College in Tamil Nadu, India

Arunai Engineering College (AEC) is a private college located in Thiruvannaamalai, Tamil Nadu, India.

AEC was founded in 1993 by Thiru E. V. Velu, on behalf of the Saraswathi Ammal Educational Trust. The college is located on the Chittor - Cuddalore national highway spreading over 31.5 acres

The college has been lauded by India's top magazine Frontline for shaping the face of education in Tamil Nadu.

==History==
===Initial years===
In 1993 the college was granted permission to conduct engineering courses in the disciplines of mechanical engineering, electrical and electronics engineering and computer science engineering, awarded by the University of Madras and approved by the AICTE

===Expansion===
In subsequent years the college has started courses like biotechnology, chemical engineering, computer applications (masters), electronics and communication engineering, information technology.

===Courses offered===
====Undergraduate====
=====Bachelor of Engineering=====
- Civil Engineering
- Computer Science Engineering
- Electrical and Electronics Engineering
- Electronics and Communication Engineering
- Electronics and Instrumentation Engineering
- Mechanical Engineering

=====Bachelor of Technology=====
- Biotechnology
- Chemical Engineering
- Information Technology

====Postgraduate====
- Biotechnology
- Computer Science
- Applied Electronics
- Network Engineering
- Power Electronics & Drives
- Embedded System Technologies
- CAD/CAM
- Structural Engineering
- Thermal Engineering

====Master of Business administration====
- MBA

===Co-curricular activities===
Co-Curricular activities are very much encouraged in Arunai Engineering College. Every department conduct respective Symposiums, workshops and seminars annually. They are also involved in research work.

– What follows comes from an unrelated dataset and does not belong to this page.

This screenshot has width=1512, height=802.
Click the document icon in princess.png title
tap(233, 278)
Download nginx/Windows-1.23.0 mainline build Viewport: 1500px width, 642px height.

The department of biotechnology is an active participant in various research activities that take place in the world of Biotechnology. The department is actively engaged in quality life science education and is ranked among top private biotech schools in India by Biospectrum magazine.

==Facilities==
===Library===
The library spans two floors containing more than 30,000 volumes of books with topics related to arts, science, engineering, technology and Management. The college subscribes to more than 250 Indian and international journals. Both the floors are air-conditioned with facilities for Internet usage, reprography, a media library as well as a book bank.

In addition to the Central Library, all departments have dedicated libraries.

==Awards and accolades==
The students of the college have won awards in competitions and conferences around India. In October 2011, the students of AEC received four awards at the National level ISTE conference held at Jayam Engineering College, Dharmapuri.

In the 2012 annual ISTE convention held at Sanjay Ghodawat Group of Institutions, Kohlapur, Maharashtra, the projects developed by students of Arunai Engineering College were awarded. A majority of students from the college also visited the event and won prizes in various events including Paper Presentation and others.

The IEEE Association website of the college has been awarded second place for the best design in the Asia-pacific region. As a stipend, they also received US$350.